Far from limiting herself to commercial contracts, Draper lent her design sensibilities to projects as varied as the 1952 Packard, a fleet of airplane interiors and the International Hotel at Idlewild (now JFK) Airport. By the 1940’s, her name had developed such cachet that she expanded her empire to make interior design more accessible to the post-War generation of American housewives through the publication of (ghostwritten) books like “Decorating is Fun!“, “Entertaining Is Fun!” and “How to Be a Popular Hostess.” She lent her name to a line of household products, wallpaper, textiles and furniture. She had a nationally-syndicated advice column entitled “Ask Dorothy Draper” — also ghostwritten — that ran in 70 newspapers, 3 times a week.
The company Draper founded is still in existence — over forty years after her death — and her “modern baroque” sensibility has enjoyed a recent renaissance of sorts. Towering achievement for an Edwardian era woman with no formal design or business education.
Afterwards, I stopped for brunch at Itzocan Bistro, a wonderful (and well-reviewed) French-Mex restaurant at 101st and Lexington. The limited brunch menu — a terrific deal at $8.50, including coffee — offered a few intriguing options. I had difficulty deciding between the “Omelet with huitlacoche mushrooms, jalapeno & brie” and the “Baked Eggs with chorizo, poblano peppers & mushrooms.” When in doubt, ask the server; a man who appeared to be the owner (Anselmo?) advised me that while both were good, he personally preferred the baked eggs, though they did entail a bit of a wait. No worries there: I was in no rush to be anywhere else. Overhearing our exchange, a diner at the next table enthusastically seconded the recommendation. He would be in the position to know: I saw remnants of the dish on his plate.

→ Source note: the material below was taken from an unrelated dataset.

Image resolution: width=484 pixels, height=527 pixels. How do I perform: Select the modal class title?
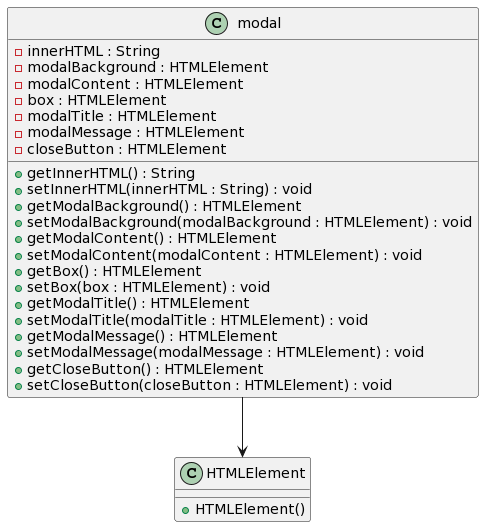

No salsa and chips here: I was tided over with slivers of warm, crusty French bread and butter. Twenty minutes later…
The “baked” eggs were in fact just barely set atop a bed of roasted potatoes with buttery mushrooms and wonderfully spicy chunks of chorizo. C’est si bon! (Or is that: Qué bueno!)
Brooklyn’s Outernational at Summerstage in Central Park:
Sheep’s Meadow on a lazy Sunday:
There's 1 comment so far ... High style @ MCNY
I was wondering about editing the times of my posts as well.
But I know you just put this up. 🙂
Go for it ...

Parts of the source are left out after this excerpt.